Bullying occurs among children higher up on the social ladder, according to new research

Bullying occurs among children higher up on the social ladder, according to new research

As children move up the social ladder, bullying increases, according to a new report.

Gaining popularity in school can lead to bullying, according to recent research. The study has found that kids who are popular but not at the top of the popularity ladder are frequently subjected to bullying.

Robert Faris, the study’s lead author and associate professor at the University of California, Davis, explains, “The traditional pattern of bullying is pretty well established: the kids who are being picked on are vulnerable in some way. They’ve violated the unwritten rules of high school life.” He continues, “It turns out that as kids are increasing their status they’re also becoming more attractive as targets for their rivals.”

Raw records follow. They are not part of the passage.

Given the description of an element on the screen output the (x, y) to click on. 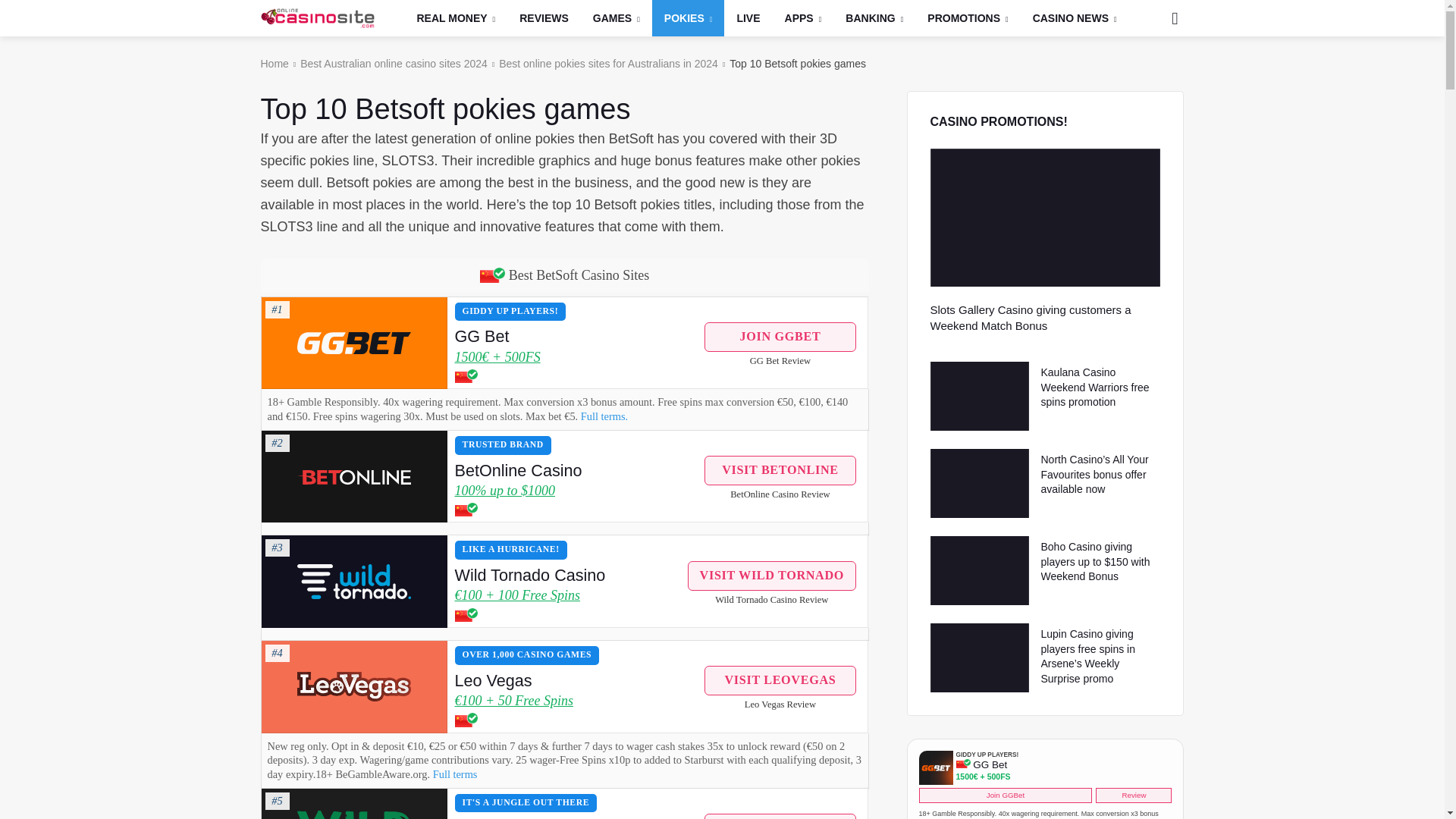
BANKING (873, 18)
Deposits (873, 18)
REAL MONEY (456, 18)
GAMES (616, 18)
Play at GG Bet (353, 342)
APPS (803, 18)
Claim bonus at GG Bet (353, 342)
Casino Apps (803, 18)
Best Casinos (456, 18)
REVIEWS (543, 18)
POKIES (688, 18)
Claim bonus at GG Bet (575, 357)
Best Pokies Sites (688, 18)
LIVE (747, 18)
Online Casino Sites (317, 17)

Faris notes that a child’s risk of being bullied increases by 25 percent as he or she continues to climb the popularity ladder. The new paper, which was published in the journal American Sociological Association, includes references to these students by Faris and his colleagues as the “unnoticed victims of school-based aggression: popular students near the hub of school social life, hidden in plain sight.”

The researchers relied on data from over 4,200 students in grades eight, nine, and ten throughout the 2004 to 2005 school year.

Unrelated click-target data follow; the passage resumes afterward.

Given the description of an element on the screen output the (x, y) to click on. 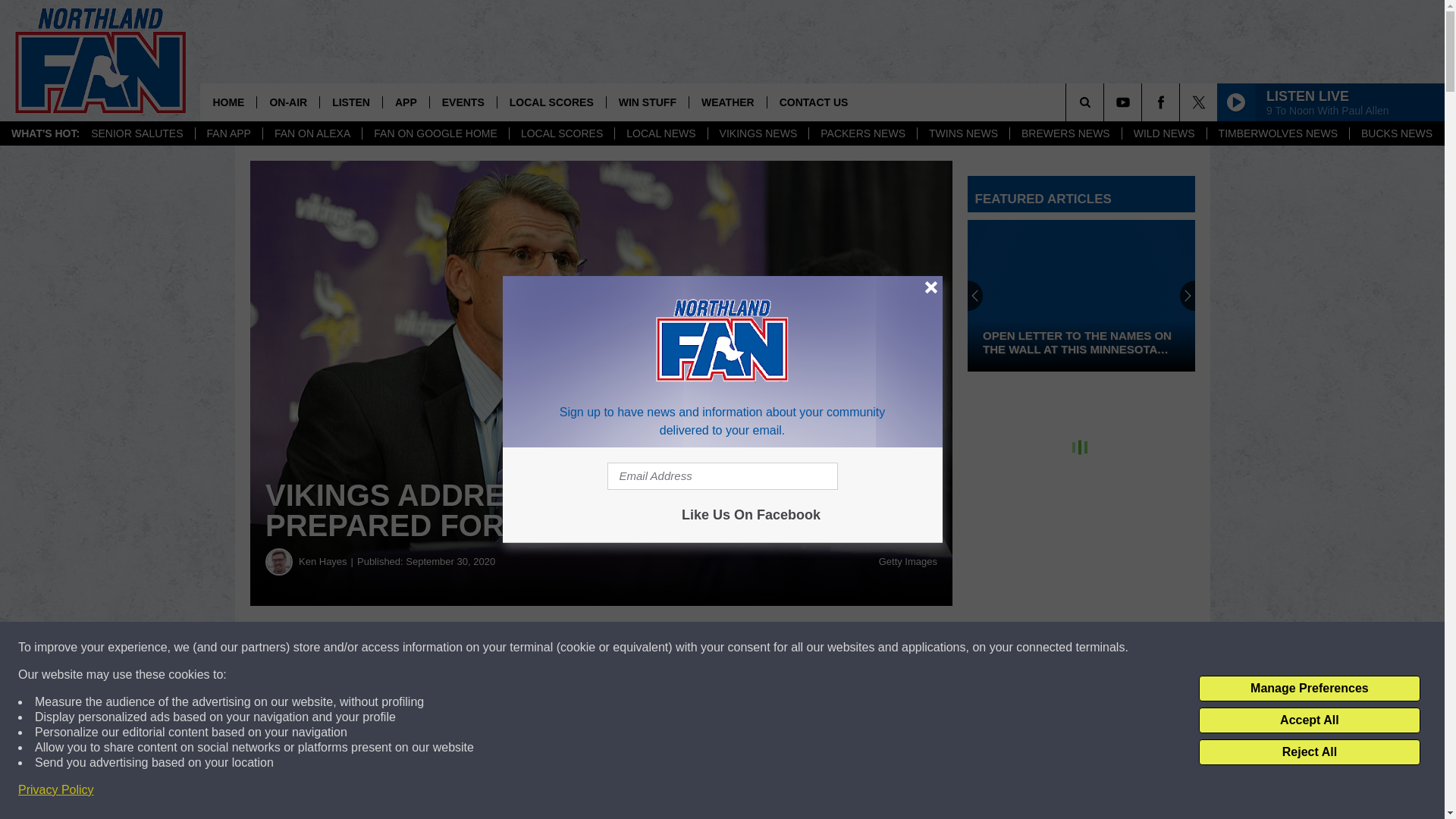
Share on Facebook (460, 647)
TIMBERWOLVES NEWS (1278, 133)
LOCAL SCORES (561, 133)
APP (405, 102)
FAN APP (228, 133)
ON-AIR (287, 102)
Privacy Policy (55, 789)
TWINS NEWS (963, 133)
SENIOR SALUTES (136, 133)
Manage Preferences (1309, 688)
WILD NEWS (1164, 133)
SEARCH (1106, 102)
PACKERS NEWS (862, 133)
Reject All (1309, 751)
FAN ON ALEXA (311, 133)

Not only did researchers find that the students who were becoming more popular were bullied more, but that they were more sensitive to the effects of bullying. Such students reported higher rates of depression, anger, and anxiety, along with lower rates of feeling central to their own social groups.

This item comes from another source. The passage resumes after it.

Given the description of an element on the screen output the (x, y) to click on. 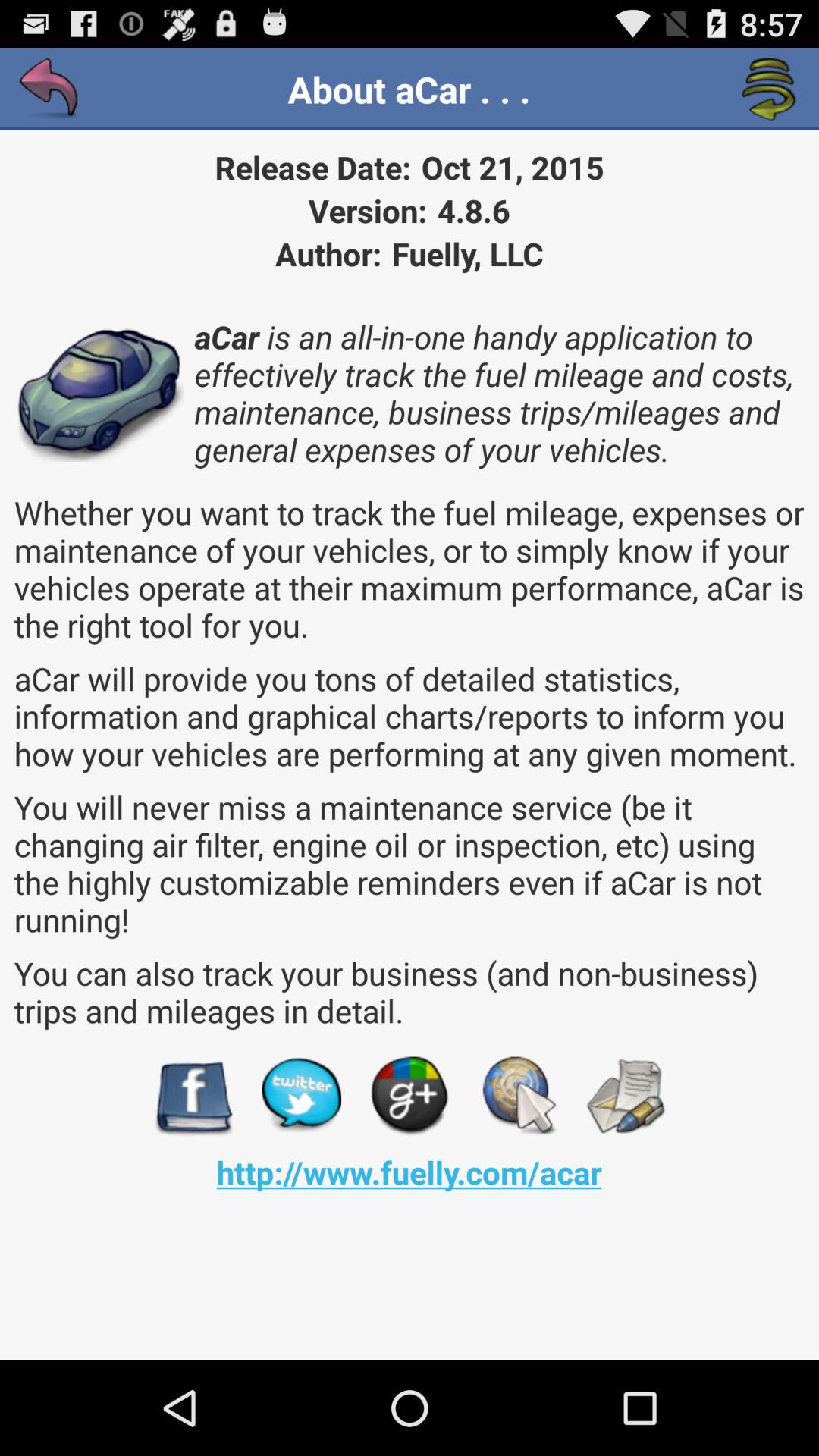
access facebook (193, 1096)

Study results show that the children’s risk of being bullied increased when they were trying to climb up the social ladder in order to fit in better with their peers. Faris explains, “As social status increases, the involvement in aggression – both as perpetrator and now as victims – also tends to go up until they get to the very top, when things start to reverse.”

The study concluded that girls are more likely to be subject to this type of bullying. The highest incidences of bullying occurred among girls, but boys were more likely to target girls who were climbing social rungs rather than boys who were doing the same.